Update from Uthagon

Keepin’ up on what’s goin’ down…

More Conspiracies… Beware the Stairs! They’re out to get us ALL… June 27, 2007

Filed under: Life...? — megs @ 10:48 pm

I should really just start wearing a helmet. And kneepads. Because, honestly, I’m getting tired of bleeding. About two weeks ago, I was walking back into work after my lunch, and was checking out a hot cop, also entering the building (I like a man in uniform – so sue me). Anyway, the front steps of the building I work in are constructed so that they’re each only a couple of inches high, but about six feet deep. So, when “climbing” the stairs to get into the building, you’re actually doing more of a “stair, walk, walk, walk, stair, walk, walk, walk” kind of thing. Very awkward, to say the least. Very hazardous, in fact, when we consider the 30-year stair conspiracy (they’re all in league to kill or at the very least, maim me. No joke! Almost every really damaging or painful accident I’ve ever had has been on the stairs. Conspiracy, I say!).

The conspiracy was in full force that day, because not only did I manage to fall, spilling everything I had with me all over the stairs AND scrape my knee and wind up bleeding (but didn’t rip my pants! Bonus points to me for thwarting the stairs’ nefarious plans!), I managed to do all of this in front of the hot cop I’d just been ogling. Excellent. Smooth move, Ex-Lax, as the kids are saying. It turns out that, as I was “climbing” the stairs, I neglected to pull my rear foot up the required two inches to clear the stair, and ended up sprawled on my hands and knees in front of Police Headquarters. Oooh, dignified. Even more so, because my hair was out and had been thrown forward when I fell, thereby making a convincing imitation of Cousin It. Honestly, what’s NOT for the hot cop to be attracted to? A bleeding, swearing, hairy Cousin It-looking fat chick, on her hands and knees, with various dollar-store purchases in front of her, on the steps to HQ. It’s a mystery why I’m still single, isn’t it? GOD.

Anyway, realizing that I’d just made an ass out of myself, I jumped up and gave a general wave (á la gymnastics – wave to the judges!) and announced, “Nothing!” Somehow, I don’t think they bought it. One woman, at the top of the stairs shouted down to me to ask me if I was okay, and I responded to her with another wave and a, “Yup, fine, thanks!” Then the hot cop (who was about 3 feet away when this happened – he’s lucky I didn’t take him out at the same time!) stopped to as me if I was okay, as well. I’m pretty sure that the intense humiliation that I felt in those 10 seconds did untold damage to my soul, not to mention my psyche. Anyway, I told him that I was fine, just embarrassed, thanked him for his concern, and began carefully walking up the remaining steps. Of course, I told the women I work with, when I got back to my office, and I’m pretty sure one of them laughed so hard that she’s now developed some sort of palsy or tick that happens when I go near her. It got a LOT worse when she saw my knees this morning.

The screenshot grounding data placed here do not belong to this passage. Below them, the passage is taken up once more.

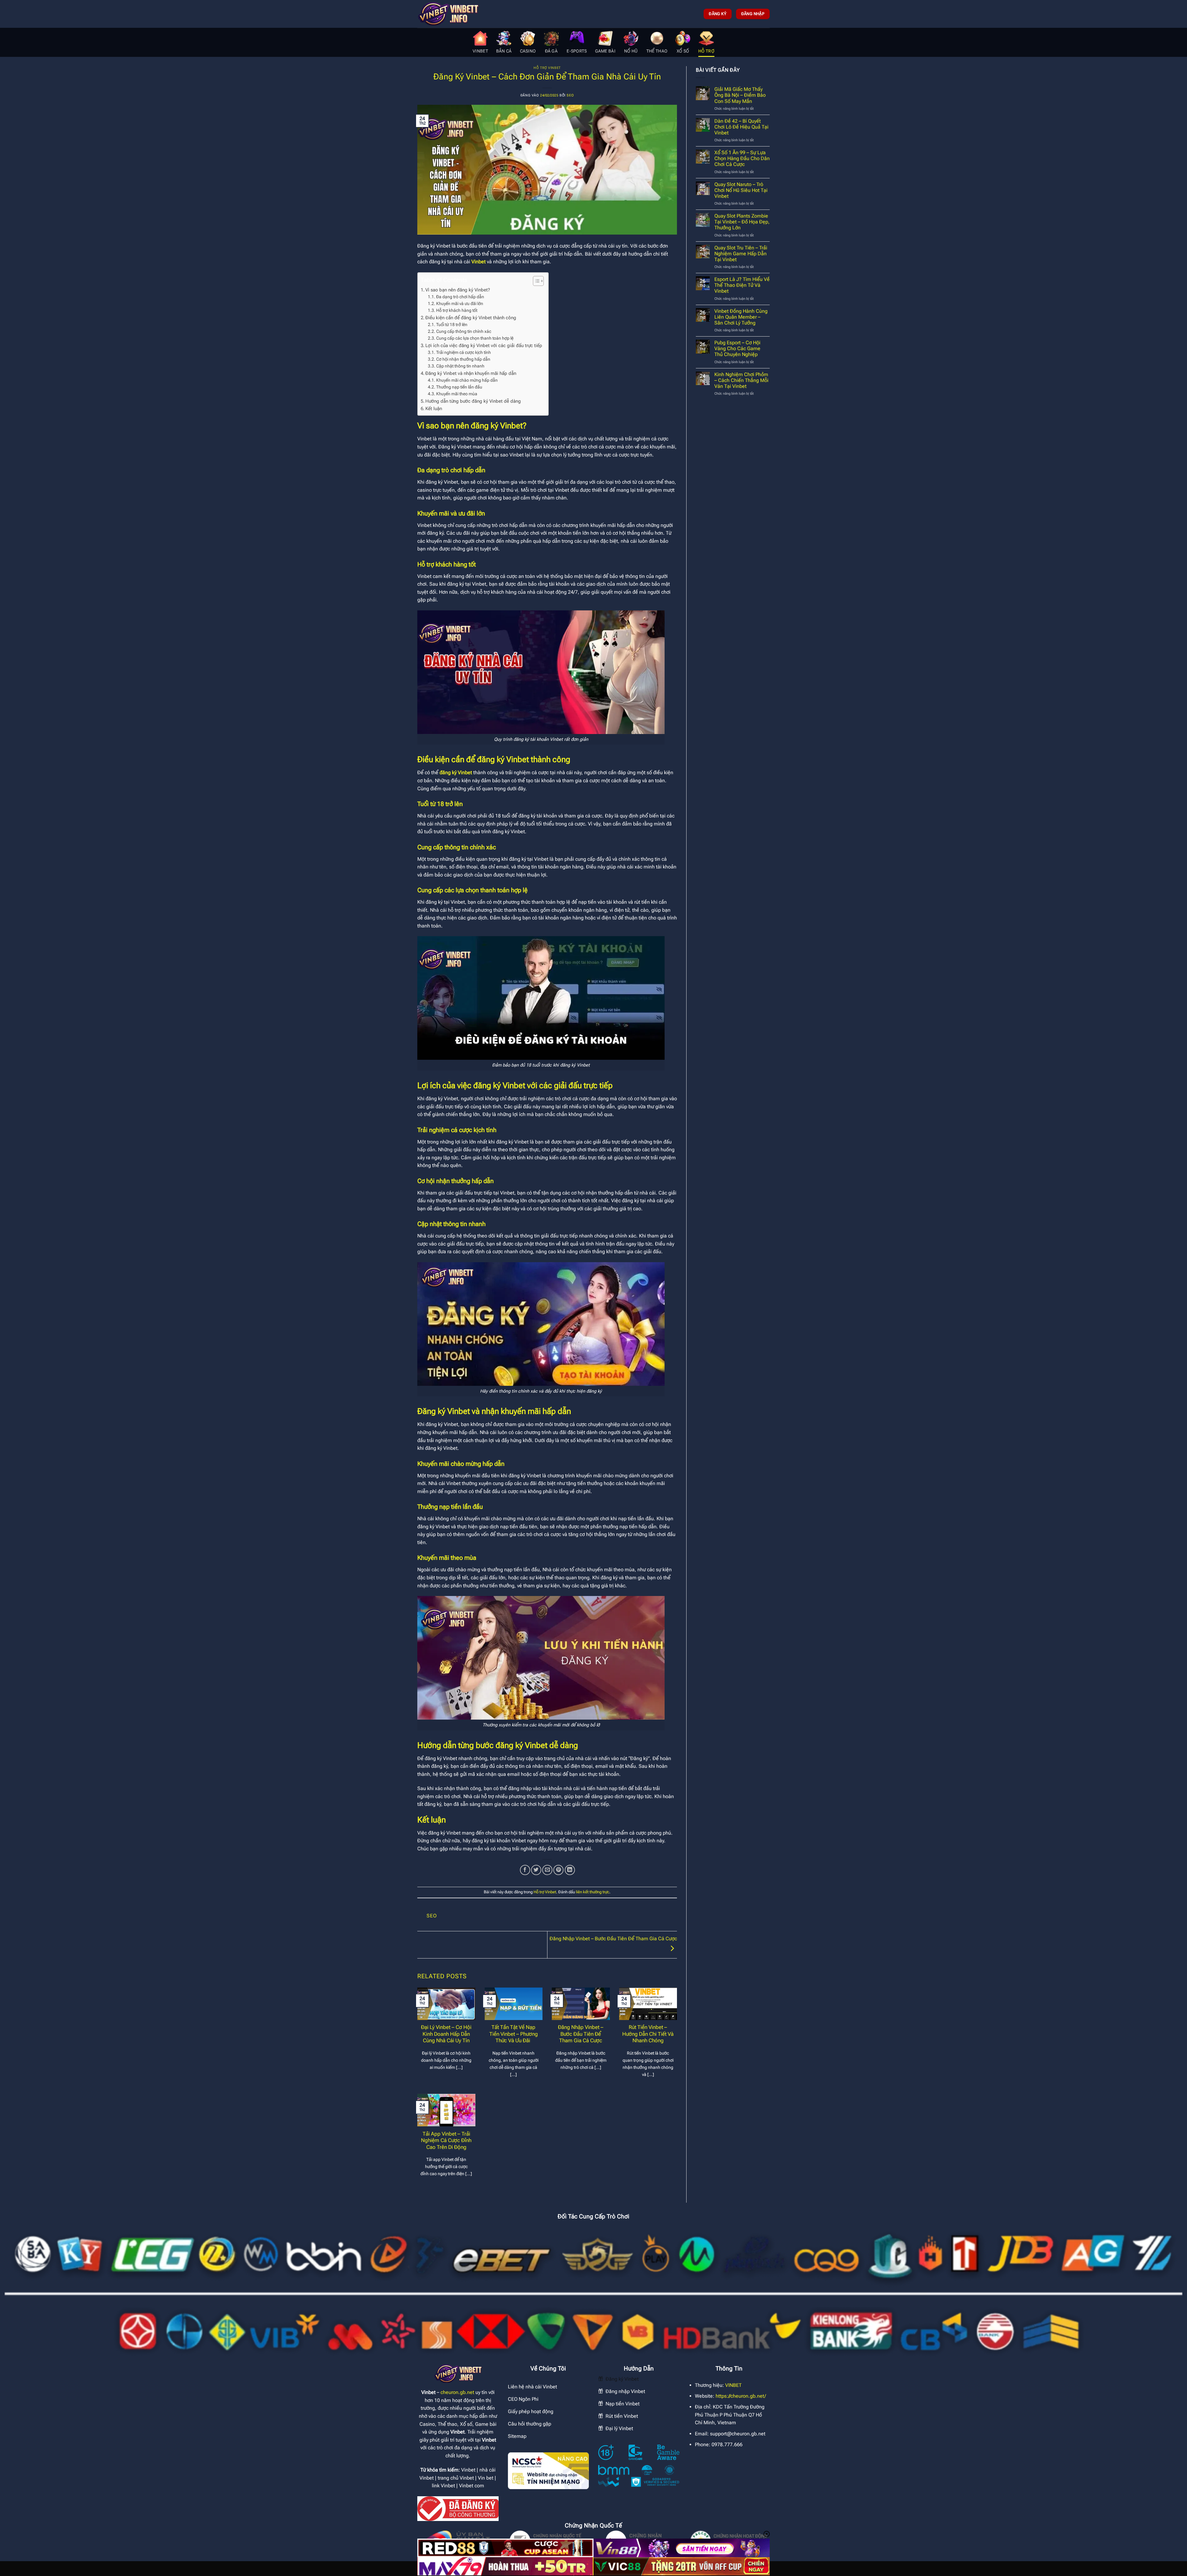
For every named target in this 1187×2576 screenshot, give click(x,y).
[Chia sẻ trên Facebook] (525, 1870)
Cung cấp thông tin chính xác (463, 331)
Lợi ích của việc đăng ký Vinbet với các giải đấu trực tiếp (483, 345)
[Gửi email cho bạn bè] (547, 1870)
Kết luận (433, 408)
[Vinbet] (448, 14)
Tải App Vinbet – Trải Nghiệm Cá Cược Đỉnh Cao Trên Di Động (446, 2140)
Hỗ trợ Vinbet (547, 68)
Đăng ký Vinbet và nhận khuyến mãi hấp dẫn (470, 373)
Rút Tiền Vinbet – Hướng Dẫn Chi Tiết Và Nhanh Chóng (648, 2033)
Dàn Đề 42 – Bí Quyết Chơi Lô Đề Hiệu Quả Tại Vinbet (741, 127)
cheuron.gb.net (457, 2392)
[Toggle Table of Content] (535, 281)
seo (570, 95)
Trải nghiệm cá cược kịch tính (463, 352)
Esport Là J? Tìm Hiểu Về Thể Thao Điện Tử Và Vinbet (742, 285)
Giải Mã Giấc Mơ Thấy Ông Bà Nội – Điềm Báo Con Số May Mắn (740, 95)
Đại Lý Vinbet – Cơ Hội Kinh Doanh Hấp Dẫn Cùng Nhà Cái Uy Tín (446, 2033)
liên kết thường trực (592, 1892)
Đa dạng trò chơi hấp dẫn (460, 296)
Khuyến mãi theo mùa (456, 393)
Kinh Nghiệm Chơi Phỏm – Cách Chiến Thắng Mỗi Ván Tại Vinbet (741, 380)
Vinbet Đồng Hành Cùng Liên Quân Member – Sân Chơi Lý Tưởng (741, 317)
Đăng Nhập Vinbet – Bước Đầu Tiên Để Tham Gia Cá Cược (580, 2033)
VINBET (733, 2385)
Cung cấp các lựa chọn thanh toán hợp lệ (474, 338)
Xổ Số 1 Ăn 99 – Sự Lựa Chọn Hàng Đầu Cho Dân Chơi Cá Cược (742, 158)
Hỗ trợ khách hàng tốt (456, 310)
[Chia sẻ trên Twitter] (536, 1870)
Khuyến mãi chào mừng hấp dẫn (467, 380)
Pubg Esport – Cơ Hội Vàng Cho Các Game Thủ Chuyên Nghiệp (737, 348)
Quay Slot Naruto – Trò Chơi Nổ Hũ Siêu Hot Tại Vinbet (741, 190)
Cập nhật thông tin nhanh (460, 365)
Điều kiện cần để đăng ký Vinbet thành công (470, 317)
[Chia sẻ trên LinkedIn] (570, 1870)
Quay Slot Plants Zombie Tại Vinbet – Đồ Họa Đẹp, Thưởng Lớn (742, 222)
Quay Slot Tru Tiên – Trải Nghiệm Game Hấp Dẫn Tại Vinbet (740, 253)
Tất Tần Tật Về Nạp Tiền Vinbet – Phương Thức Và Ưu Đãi (513, 2033)
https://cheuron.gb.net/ (741, 2396)
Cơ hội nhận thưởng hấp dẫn (463, 359)
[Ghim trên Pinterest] (558, 1870)
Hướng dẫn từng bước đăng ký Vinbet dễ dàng (473, 401)
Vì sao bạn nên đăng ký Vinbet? (457, 290)
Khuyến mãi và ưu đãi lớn (459, 303)
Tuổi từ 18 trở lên (451, 324)
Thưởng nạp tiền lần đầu (459, 386)
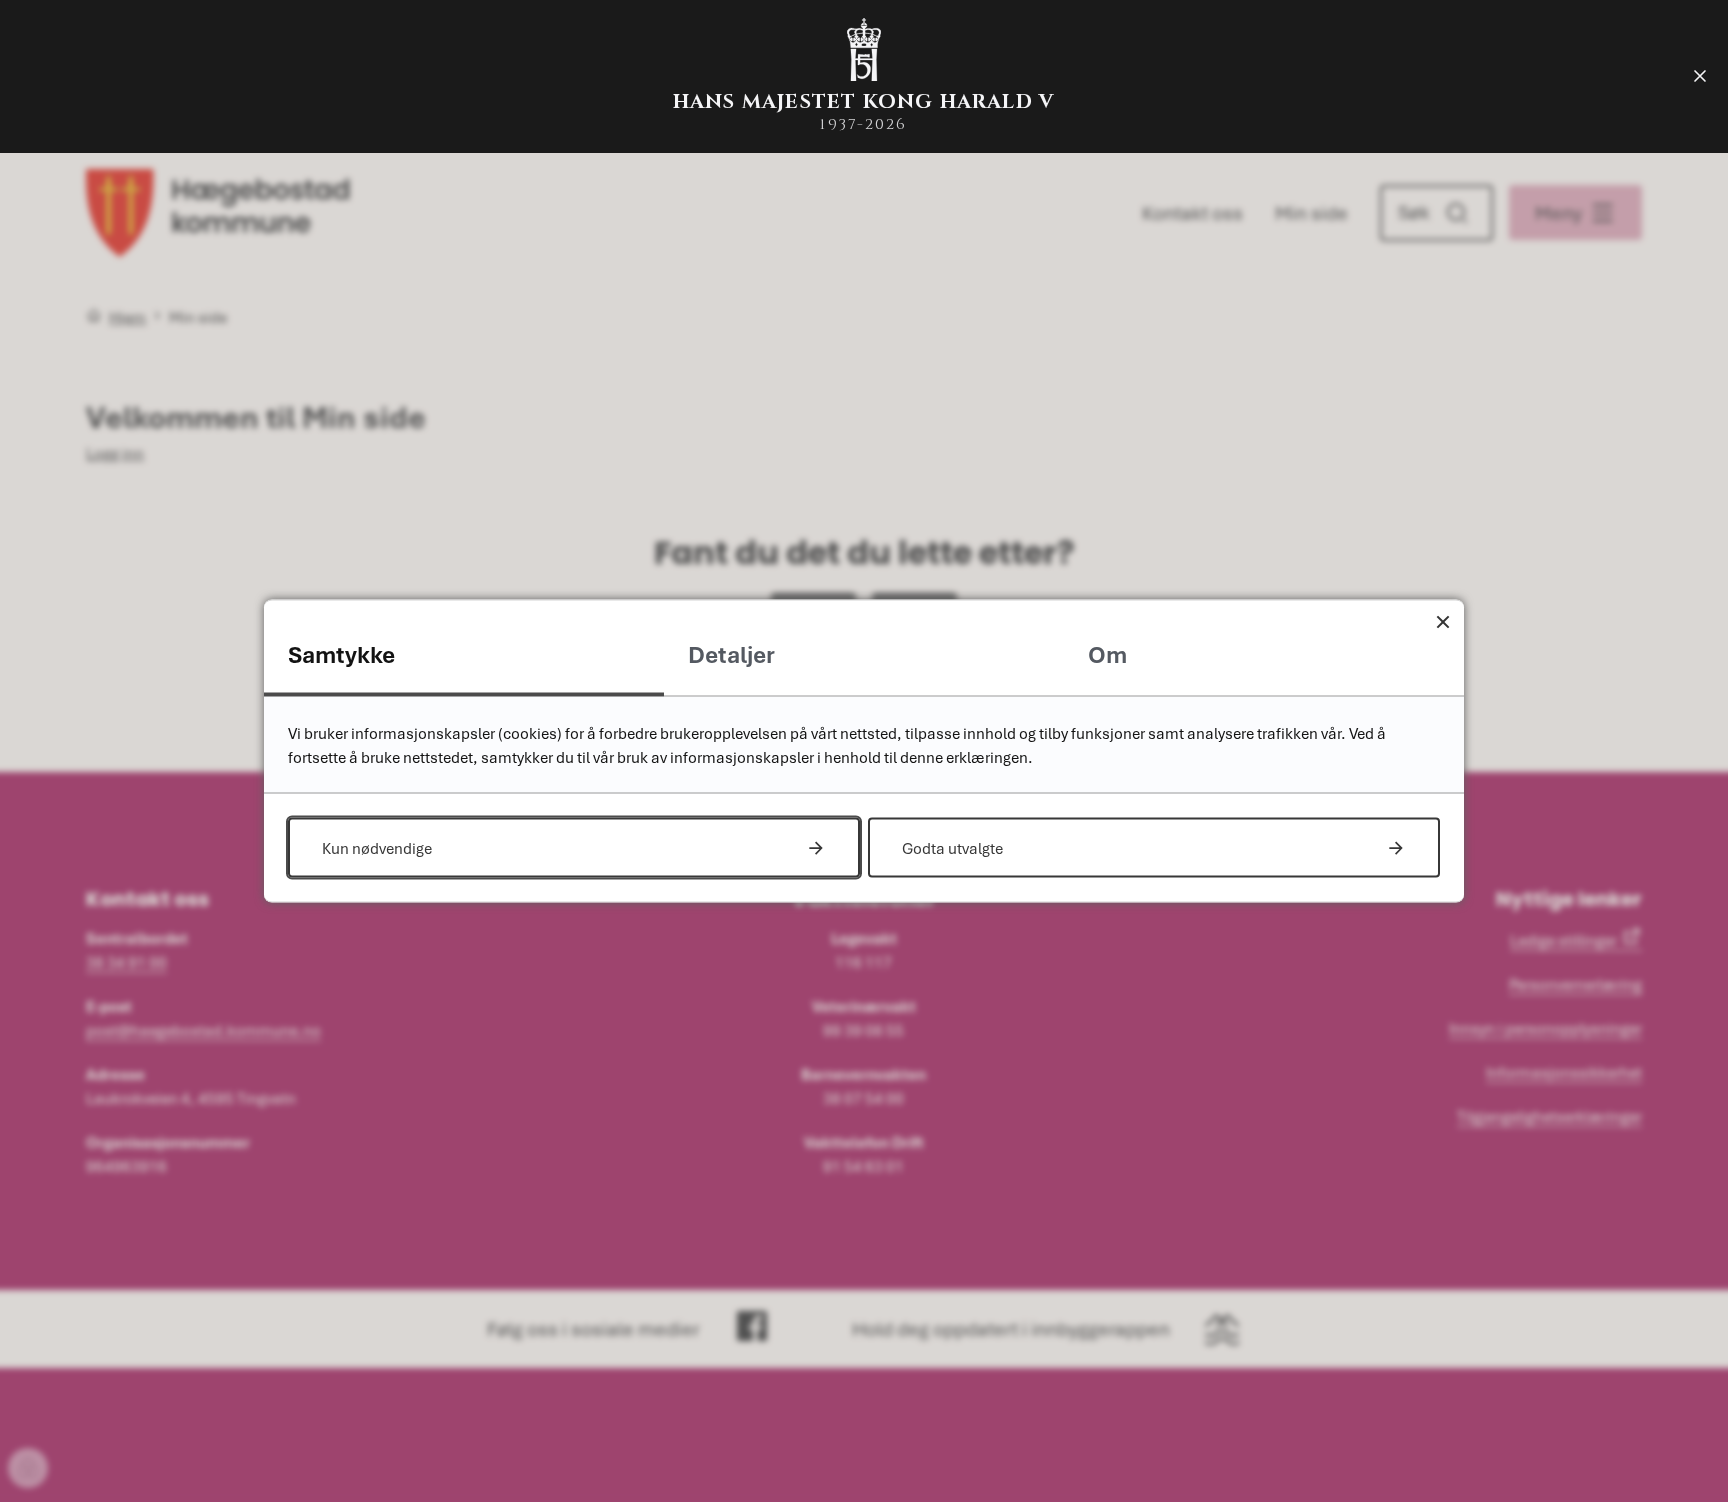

So, it’s NOT a Monday, but it seems that the Monday bad luck can bleed into the rest of the week and fuck it up GOOD. This morning, I woke up at 5.00am (isn’t that SICK?!), had my shower, got dressed, made breakfast, climbed into my car and fought traffic and sleepiness for an hour. As I was trudging from my car to the subway entrance (yes, I said “trudge”. I trudge. I am officially a commuting zombie and that’s how we walk. GOD, I need a place downtown – if only to SLEEP past 5am!), apparently the sidewalk took a great dislike to me, and decided to assault me. Honest! I didn’t trip, because there was nothing to trip on! I was watching where I was going, and there was just a whole lot of sidewalk – no debris, no dents, nothing. Yet somehow, the sidewalk is in league with the stairs, and it tripped me, then refused to catch me. Yup, I tripped, fell, and slid. On paved sidewalk. In a skirt. Ah, the smell of roadrash in the morning! Of course, people asked me if I was okay and all, and even a super-goodlooking guy stopped to ask me if I needed help. I told him, “No, thanks, I’m fine. Just embarrassed.” He was so nice – he slowed down to walk with me while I limped and told me not to be embarrassed. Awww. Too bad about that frickin’ ring on his left hand! Anyway, both my knees are skinned, as well as my palms and, inexplicably, the back of my wrist. Go figure.